§ Written exercise
Copy the items from the line with "You are a GUI" to the line with "click(x=55, y=292)", both ends included and the requests kept, and scale every click coordinate in the answers by 0.45, rounding to whole numbers with halves going up. Leave the pictures out.

§ Extracted entries
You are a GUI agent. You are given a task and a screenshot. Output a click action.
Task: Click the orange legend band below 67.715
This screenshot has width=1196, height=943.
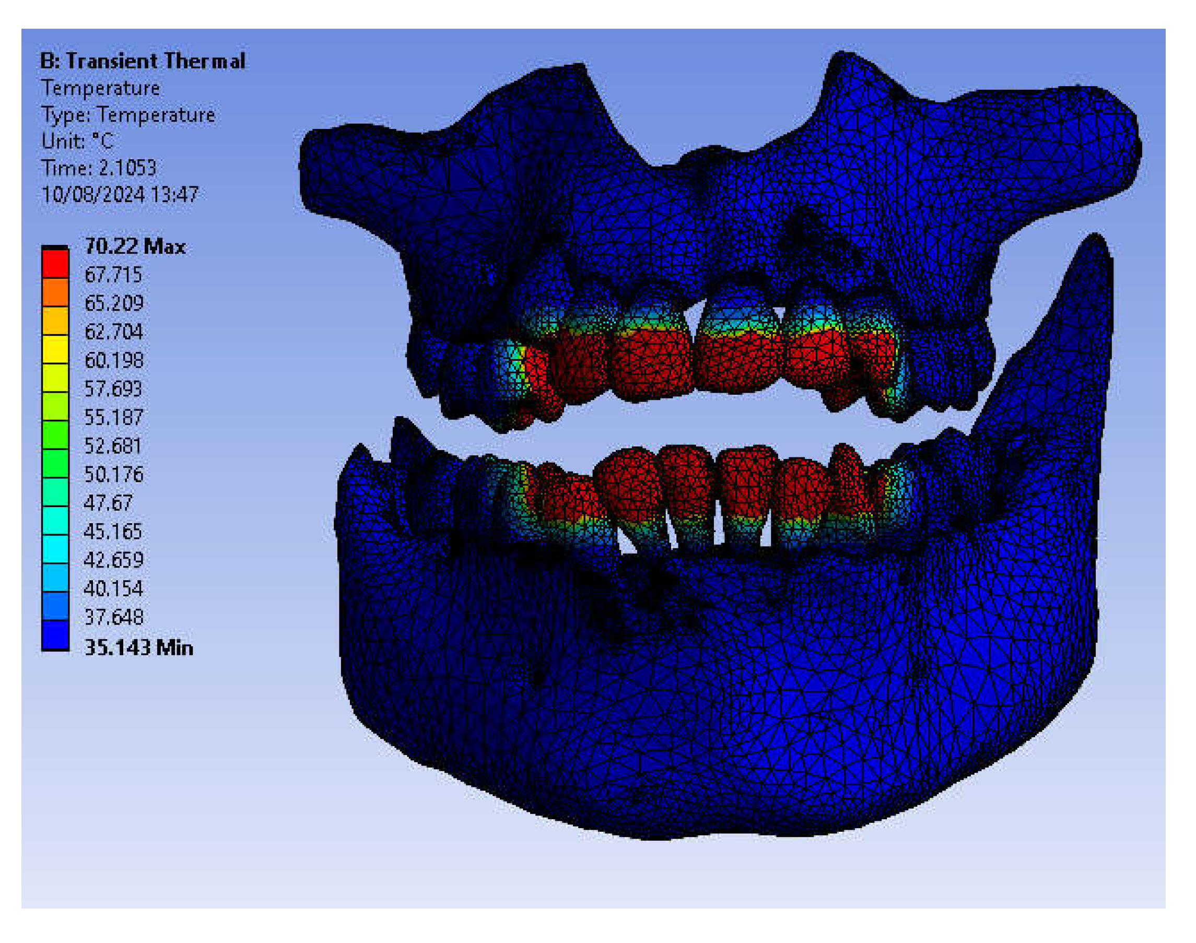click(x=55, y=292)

...

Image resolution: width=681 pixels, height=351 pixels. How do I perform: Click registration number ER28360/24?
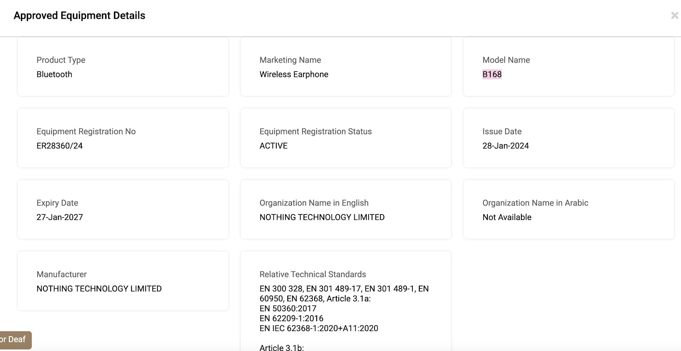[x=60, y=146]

§ Result
You are a GUI agent. You are given a task and a screenshot. Output a click action.
Task: Click the orange legend band below 67.715
This screenshot has width=1196, height=943.
click(x=25, y=131)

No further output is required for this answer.